At the same time, special attention should be paid to the lower PPV in any Tg evaluated. Tg levels 12 months after the completion of initial treatment may present false-positive results. In fact, 15.7% of patients identified as ER at the end of follow-up were classified as (false) positives in the initial assessment. The persistence of healthy thyroid tissue due to the temporal proximity of the [131]I ablative dose, the greater sensitivity of ultrasensitive tests and even the evolution towards spontaneous resolution in a high proportion of DTC could explain this fact [18]. In any case, our results are similar and even slightly superior to those previously described [12]. It supports the usefulness of hs-Tg as a discrimination tool for those patients with initial ER whose frequency and intensity of follow-up could be reduced, with the consequent cost savings, optimization of resources and reduction of patient anxiety during follow-up [19].

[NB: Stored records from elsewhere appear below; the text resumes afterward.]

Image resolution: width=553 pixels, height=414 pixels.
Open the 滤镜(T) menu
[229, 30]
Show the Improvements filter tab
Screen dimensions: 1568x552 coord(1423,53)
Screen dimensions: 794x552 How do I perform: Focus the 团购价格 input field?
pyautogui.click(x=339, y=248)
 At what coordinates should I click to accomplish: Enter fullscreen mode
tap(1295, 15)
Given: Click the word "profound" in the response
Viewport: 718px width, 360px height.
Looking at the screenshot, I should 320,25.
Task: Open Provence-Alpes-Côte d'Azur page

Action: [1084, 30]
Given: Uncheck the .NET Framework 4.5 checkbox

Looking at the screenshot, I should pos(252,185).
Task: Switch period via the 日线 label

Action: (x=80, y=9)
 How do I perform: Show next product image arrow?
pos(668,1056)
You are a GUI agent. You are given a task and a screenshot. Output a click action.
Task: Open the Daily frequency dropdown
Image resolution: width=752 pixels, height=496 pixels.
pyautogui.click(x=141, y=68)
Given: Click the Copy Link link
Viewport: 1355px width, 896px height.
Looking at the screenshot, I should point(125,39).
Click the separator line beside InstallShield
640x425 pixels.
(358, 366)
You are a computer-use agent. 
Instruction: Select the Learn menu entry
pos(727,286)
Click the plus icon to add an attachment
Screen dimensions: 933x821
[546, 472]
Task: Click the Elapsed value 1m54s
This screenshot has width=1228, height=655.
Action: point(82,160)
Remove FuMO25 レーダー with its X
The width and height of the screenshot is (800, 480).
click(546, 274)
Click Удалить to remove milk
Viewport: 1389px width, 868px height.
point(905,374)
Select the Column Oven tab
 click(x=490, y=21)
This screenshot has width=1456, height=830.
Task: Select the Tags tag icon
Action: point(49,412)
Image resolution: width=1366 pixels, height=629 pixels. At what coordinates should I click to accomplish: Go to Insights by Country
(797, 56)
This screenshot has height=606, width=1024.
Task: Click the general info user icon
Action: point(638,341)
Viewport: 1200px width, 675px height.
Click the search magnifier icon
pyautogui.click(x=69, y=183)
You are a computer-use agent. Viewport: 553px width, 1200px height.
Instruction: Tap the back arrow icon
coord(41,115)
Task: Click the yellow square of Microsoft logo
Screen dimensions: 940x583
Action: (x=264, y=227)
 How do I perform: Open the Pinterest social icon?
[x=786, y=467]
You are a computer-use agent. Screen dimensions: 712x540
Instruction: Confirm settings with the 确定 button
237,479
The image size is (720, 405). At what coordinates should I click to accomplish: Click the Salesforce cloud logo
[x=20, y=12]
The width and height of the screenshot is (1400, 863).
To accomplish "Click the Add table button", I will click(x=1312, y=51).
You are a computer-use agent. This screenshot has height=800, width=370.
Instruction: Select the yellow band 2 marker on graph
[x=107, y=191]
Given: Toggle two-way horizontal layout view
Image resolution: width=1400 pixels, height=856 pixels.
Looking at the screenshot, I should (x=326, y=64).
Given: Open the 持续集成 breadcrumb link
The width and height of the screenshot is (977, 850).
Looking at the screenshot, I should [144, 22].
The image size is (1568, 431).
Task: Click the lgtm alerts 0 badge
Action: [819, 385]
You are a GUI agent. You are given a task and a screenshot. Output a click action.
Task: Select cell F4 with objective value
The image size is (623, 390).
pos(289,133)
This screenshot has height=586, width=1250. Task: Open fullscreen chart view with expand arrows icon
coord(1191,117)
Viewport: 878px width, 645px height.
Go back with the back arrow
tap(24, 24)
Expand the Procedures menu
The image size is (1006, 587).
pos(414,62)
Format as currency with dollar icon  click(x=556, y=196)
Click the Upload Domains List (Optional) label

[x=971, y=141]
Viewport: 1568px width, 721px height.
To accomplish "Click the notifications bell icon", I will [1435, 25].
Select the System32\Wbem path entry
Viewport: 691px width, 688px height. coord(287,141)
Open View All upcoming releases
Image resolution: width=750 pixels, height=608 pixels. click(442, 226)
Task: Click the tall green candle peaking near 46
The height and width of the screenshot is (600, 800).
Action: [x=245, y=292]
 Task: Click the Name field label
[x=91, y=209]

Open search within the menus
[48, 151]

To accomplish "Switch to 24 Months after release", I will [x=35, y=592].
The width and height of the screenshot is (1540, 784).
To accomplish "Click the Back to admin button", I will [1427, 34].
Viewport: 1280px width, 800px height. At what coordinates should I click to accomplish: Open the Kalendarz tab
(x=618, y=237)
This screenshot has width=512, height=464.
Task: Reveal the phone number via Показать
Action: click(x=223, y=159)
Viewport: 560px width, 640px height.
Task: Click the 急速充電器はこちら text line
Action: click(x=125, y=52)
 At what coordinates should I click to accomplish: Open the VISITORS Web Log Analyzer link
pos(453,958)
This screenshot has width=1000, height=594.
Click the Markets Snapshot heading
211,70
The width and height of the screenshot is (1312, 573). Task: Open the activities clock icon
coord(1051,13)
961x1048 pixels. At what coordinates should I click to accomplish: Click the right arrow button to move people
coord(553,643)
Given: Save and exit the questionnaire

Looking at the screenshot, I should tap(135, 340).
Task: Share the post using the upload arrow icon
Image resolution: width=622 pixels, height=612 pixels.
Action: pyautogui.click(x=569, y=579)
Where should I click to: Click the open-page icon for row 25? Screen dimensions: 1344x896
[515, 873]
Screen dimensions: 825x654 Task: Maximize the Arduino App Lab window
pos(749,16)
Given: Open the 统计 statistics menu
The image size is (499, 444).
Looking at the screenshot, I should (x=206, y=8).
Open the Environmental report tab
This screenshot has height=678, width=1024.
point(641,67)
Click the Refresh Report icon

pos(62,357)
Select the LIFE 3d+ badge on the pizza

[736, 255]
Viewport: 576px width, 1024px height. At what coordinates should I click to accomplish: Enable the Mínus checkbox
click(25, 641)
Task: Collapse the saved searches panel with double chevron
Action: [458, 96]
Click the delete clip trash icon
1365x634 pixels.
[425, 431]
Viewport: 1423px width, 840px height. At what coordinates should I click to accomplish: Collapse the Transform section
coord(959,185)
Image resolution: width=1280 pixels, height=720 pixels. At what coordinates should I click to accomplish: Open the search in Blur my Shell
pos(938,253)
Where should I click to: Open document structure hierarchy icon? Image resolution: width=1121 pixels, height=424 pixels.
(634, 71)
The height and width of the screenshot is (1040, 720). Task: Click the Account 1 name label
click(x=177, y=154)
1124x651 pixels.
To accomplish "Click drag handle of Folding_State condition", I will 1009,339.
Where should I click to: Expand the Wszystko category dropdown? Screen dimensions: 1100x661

Finally, the DRS assess the risk of recurrence at any time during the DTC evolution in relation to the treatment response (ATA2015). In this sense, those patients without structural disease by imaging will define their DRS and therefore the risk of recurrence, exclusively based on Tg levels [4, 6]. These Tg cut-off points are arbitrary, based on retrospective studies and may differ depending on whether they are classified by hs-Tg or rhTSH-Tg [12]. In the present study, DRS classification using rhTSH-Tg 12 months after completing initial treatment overestimated the number of patients initially identified as IR in both ER and BIR groups at the last follow-up visit by more than two-fold. However, it provided a slightly better predictive value in those patients with an initial IR using rhTSH-Tg (93.3%) than hs-Tg (73.3%). Despite these apparent discrepancies between DRS classifications, the risk of recurrence associated with BIR or IR remains a subject of debate and depends on numerous variables (progressive increase in Tg levels, doubling time, etc.) and may evolve towards spontaneous resolution without further treatment in a large number of patients [18, 20]. Moreover, as shown in Table 3, 13.3% of patients with IR by rhTSH-Tg spontaneously progress to ER during follow-up. In fact, the clinical relevance of detectable but only slightly elevated hs-Tg levels is still unclear.

Although there has been a recent study aimed at evaluating the usefulness of rhTSH-Tg 5 years after the completion of initial treatment to reclassify DRS in those cases with IR or BIR [15], a regular hs-Tg monitoring strategy would probably have similar results with lower costs and less patient anxiety due to the overall good prognosis [21].

The present study has certain limitations to be considered. First, classic studies attribute to DTC the risk of recurrence even several decades after diagnosis [22], which would reduce the predictive value of hs-Tg after completing the initial treatment, even in a cohort with an average follow-up of almost 7 years. However, more recent studies have shown that more than 80% of recurrences are identified in the first 5 years [23], which would support the clinical relevance of our results. This increase in the early detection of recurrences is essentially due to the technical improvement on cervical ultrasound imaging and hs-Tg during the last decade. In this sense, the high NPV of undetectable hs-Tg and the absence findings on imaging evaluation, added to the higher risk of recurrence within the first 5 years, might support the possibility of extending follow-up and even definitively discharging those patients with low-risk DTC after this period [19]. Finally, the smaller number of patients with IR/BIR compared to those with ER could reduce the statistical significance in those patients; however, the prospective and longitudinal design of the present study as well as its similarity with other current cohorts ensure its representativeness and reflect the reality of DTC follow-up [24].

In conclusion, in those patients with ER 12 months after completing initial treatment (total thyroidectomy and [131]I ablative treatment), the rhTSH-Tg did not provide relevant information. An ER after initial treatment was associated with a high NPV. In those patients with IR or BIR, rhTSH-Tg identified a greater number of patients with IR, with no apparent practical implication during follow-up.